Under the Prison Litigation Reform Act (“PLRA”), “[n]o action shall be brought with respect to prison conditions under [42 U.S.C. § 1983], or any other Federal law, by a prisoner confined in any jail, prison, or other correctional facility until such administrative remedies as are available are exhausted.” 42 U.S.C. § 1997e(a). The exhaustion requirement is mandatory and unexhausted claims cannot be brought in court. Booth v. Churner, 532 U.S. 731, 741 (2001); Jones v. Bock, 549 U.S. 199, 211 (2007).
“In a few cases, a prisoner's failure to exhaust may be clear from the face of the complaint. However, such cases will be rare because a plaintiff is not required to say anything about exhaustion in his complaint.” Albino v. Baca, 747 F.3d 1162, 1169 (9th Cir. 2014).
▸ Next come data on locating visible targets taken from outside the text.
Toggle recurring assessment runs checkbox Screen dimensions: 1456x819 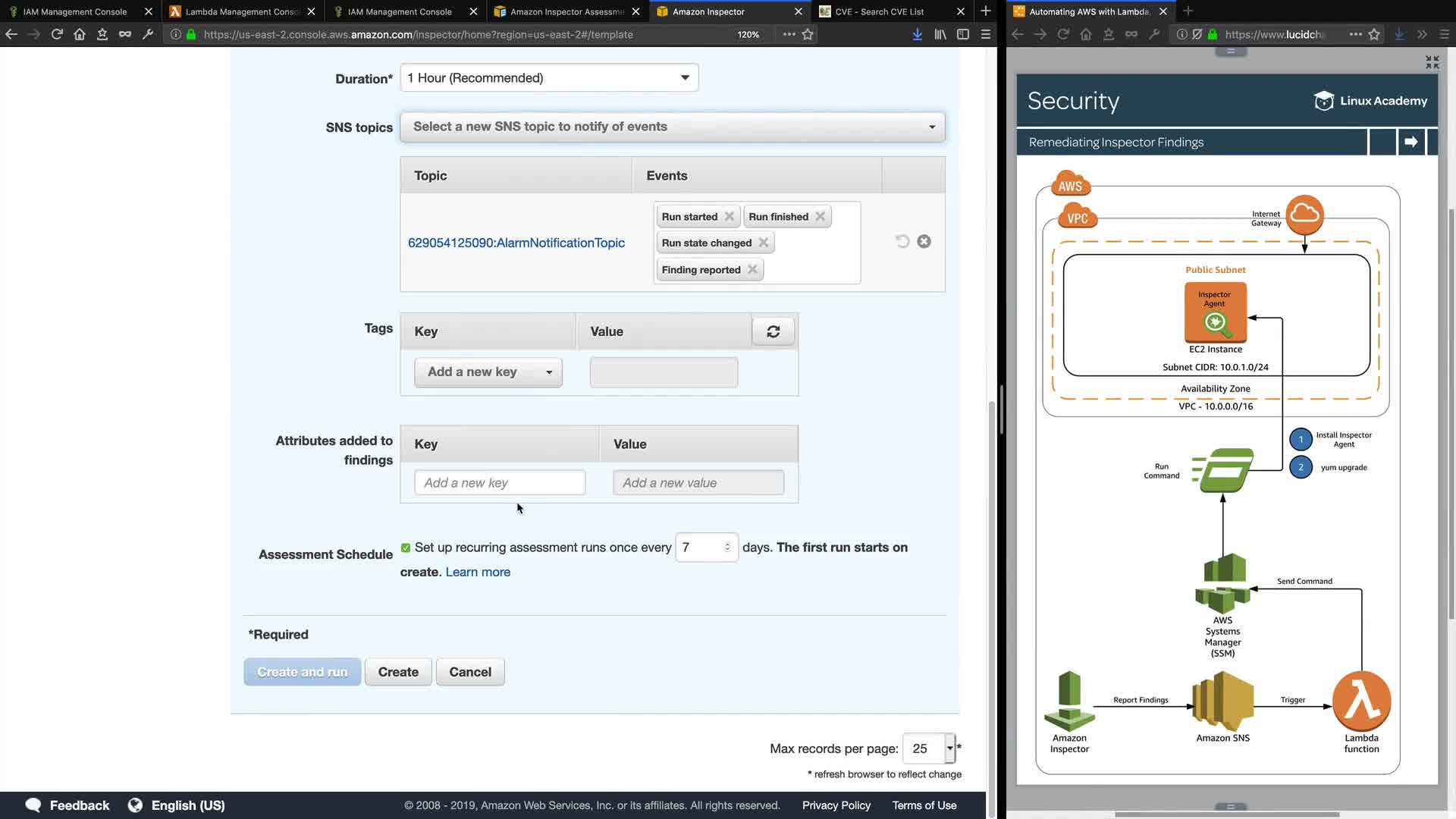(406, 548)
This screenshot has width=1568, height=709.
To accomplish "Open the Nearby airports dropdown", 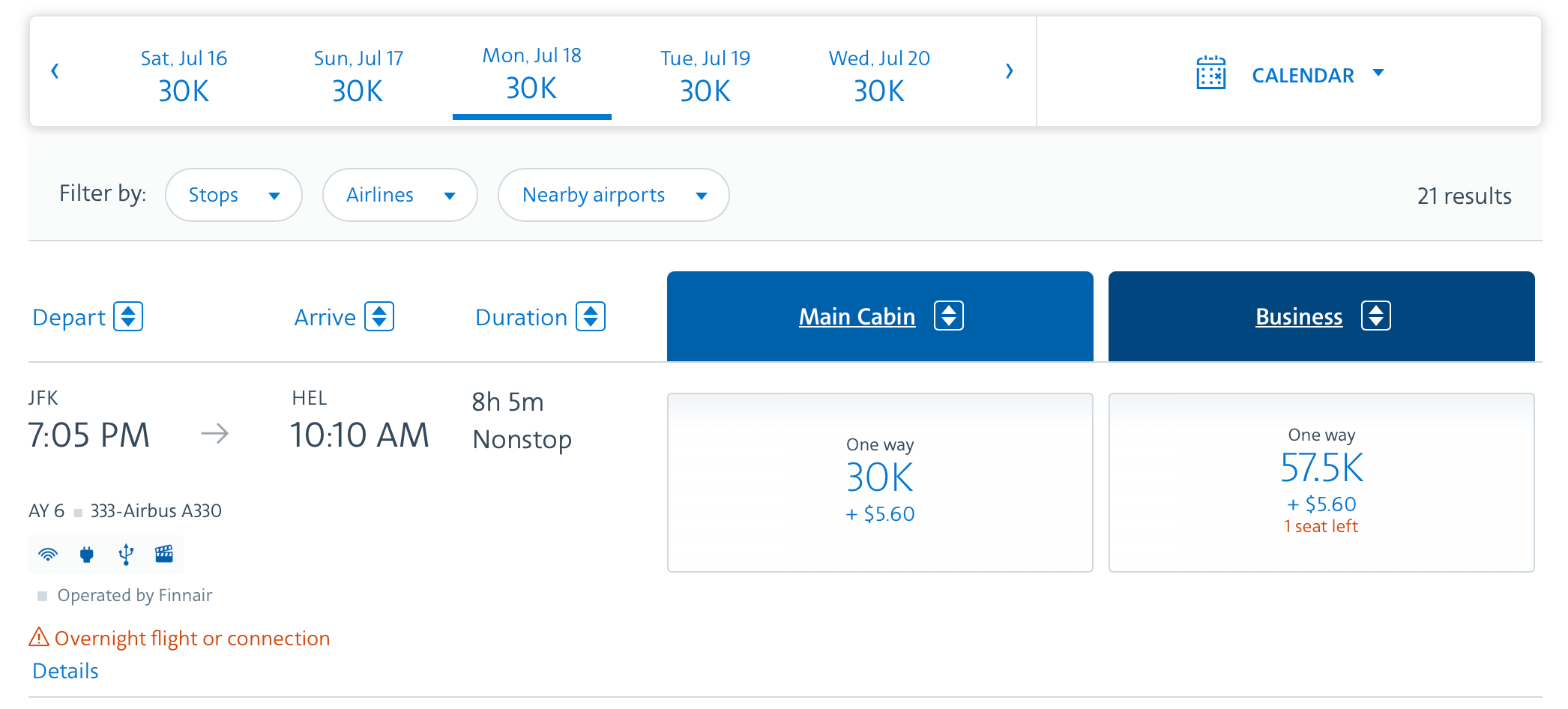I will tap(613, 195).
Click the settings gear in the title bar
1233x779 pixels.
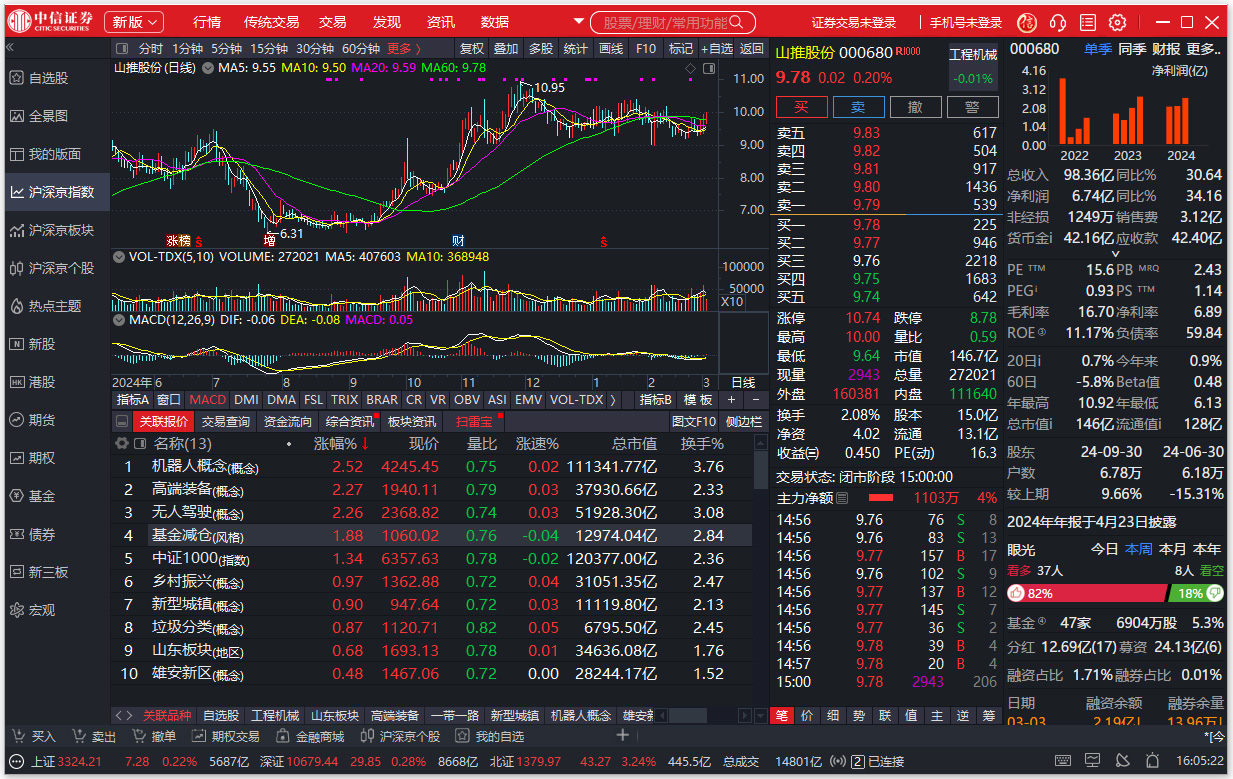pos(1117,22)
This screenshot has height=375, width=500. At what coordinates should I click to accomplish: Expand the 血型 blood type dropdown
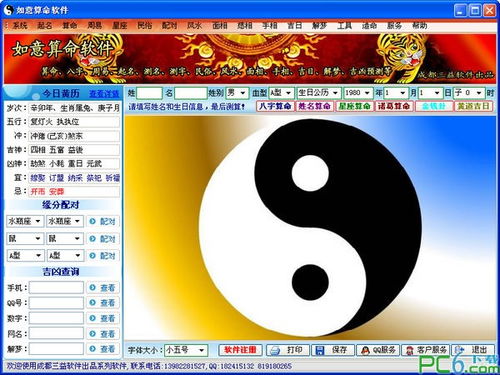coord(281,93)
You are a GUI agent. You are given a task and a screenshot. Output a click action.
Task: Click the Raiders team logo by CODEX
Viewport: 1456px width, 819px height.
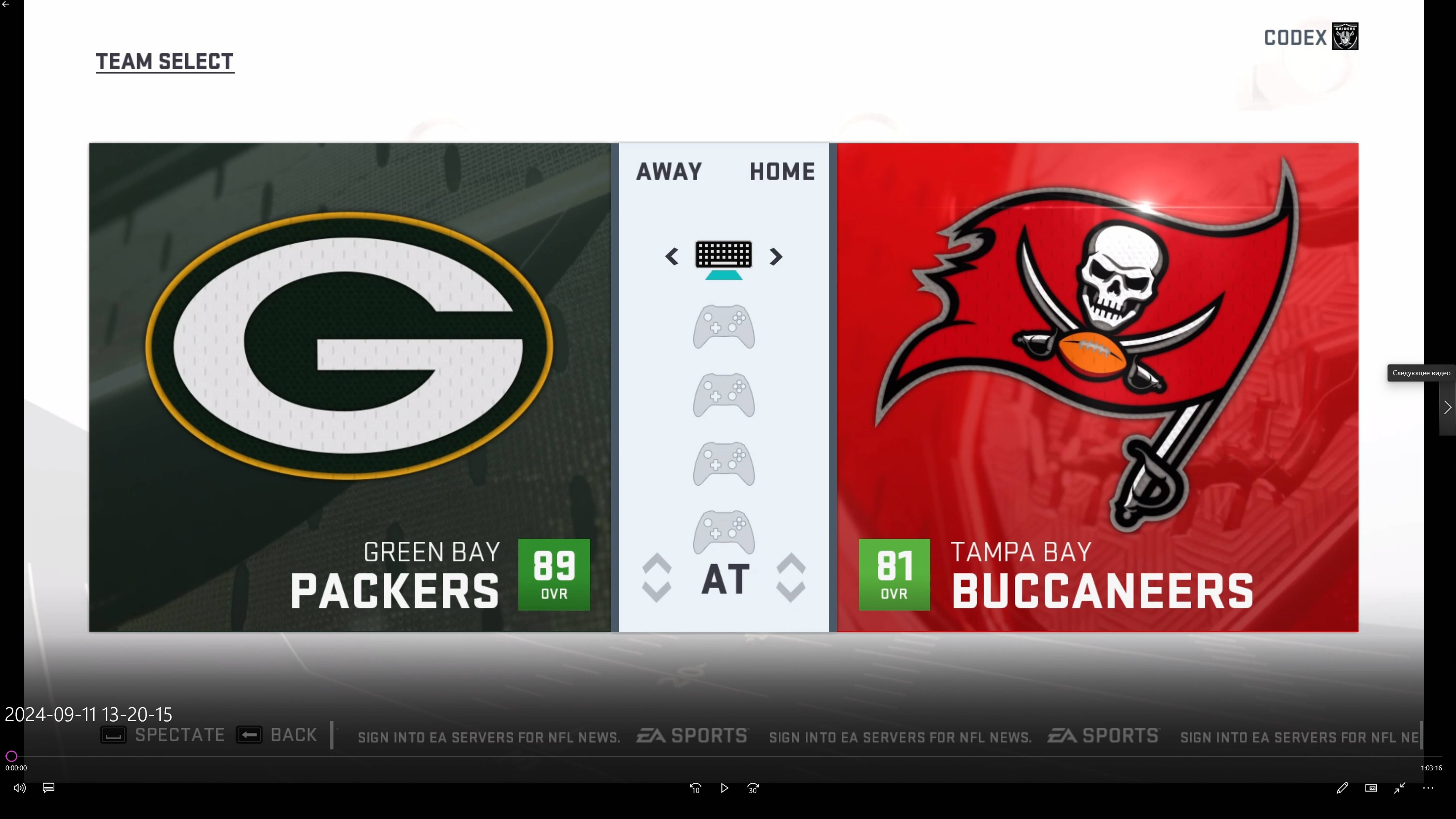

The “failure to exhaust is an affirmative defense under the PLRA” and “inmates are not required to specially plead or demonstrate exhaustion in their complaints.” Jones, 549 U.S. at 216. However, if it later comes to light that the plaintiff failed to exhaust his administrative remedies on the claims raised in the complaint, the district court will dismiss the unexhausted claims from the case. Id. at 219-21 (holding that the district court may dismiss the unexhausted claims from the complaint but may proceed with the exhausted claims). The plaintiff must exhaust his or her claims before filing a lawsuit and cannot finish the exhaustion process during the case. See McKinney v. Carey, 311 F.3d 1198, 1199-1200 (9th Cir. 2002) (holding that the “district court must dismiss an action involving prison conditions when the plaintiff did not exhaust his administrative remedies prior to filing suit but [was] in the process of doing so when a motion to dismiss [was] filed”).
In the complaint, Plaintiff states that on July 13, 2022, he found out from his case worker that he was not receiving certain credits toward his parole eligibility. (ECF No. 11 at 4.) The complaint was filed on August 2, 2022. (Id.) It seems unlikely that Plaintiff would have been able to fully exhaust his administrative remedies during that period. If Plaintiff needs to finish exhausting his administrative remedies, he may choose to file a notice of voluntary dismissal without prejudice by October 4, 2022. The Court notes that if Plaintiff chooses to proceed with this case, he may be required to pay the full $402 filing fee, which includes the $350 filing fee and $52 administrative fee, even if the Court later dismisses this case.
A dismissal without prejudice means that a plaintiff does not give up the right to refile the case with the Court, under a new case number, when the plaintiff has exhausted his or her administrative remedies.
It is therefore ordered that, if Plaintiff chooses to file a notice of voluntary dismissal without prejudice, he may do so by October 4, 2022. If Plaintiff chooses not to voluntarily dismiss this action by that date, this case will proceed with the screening process.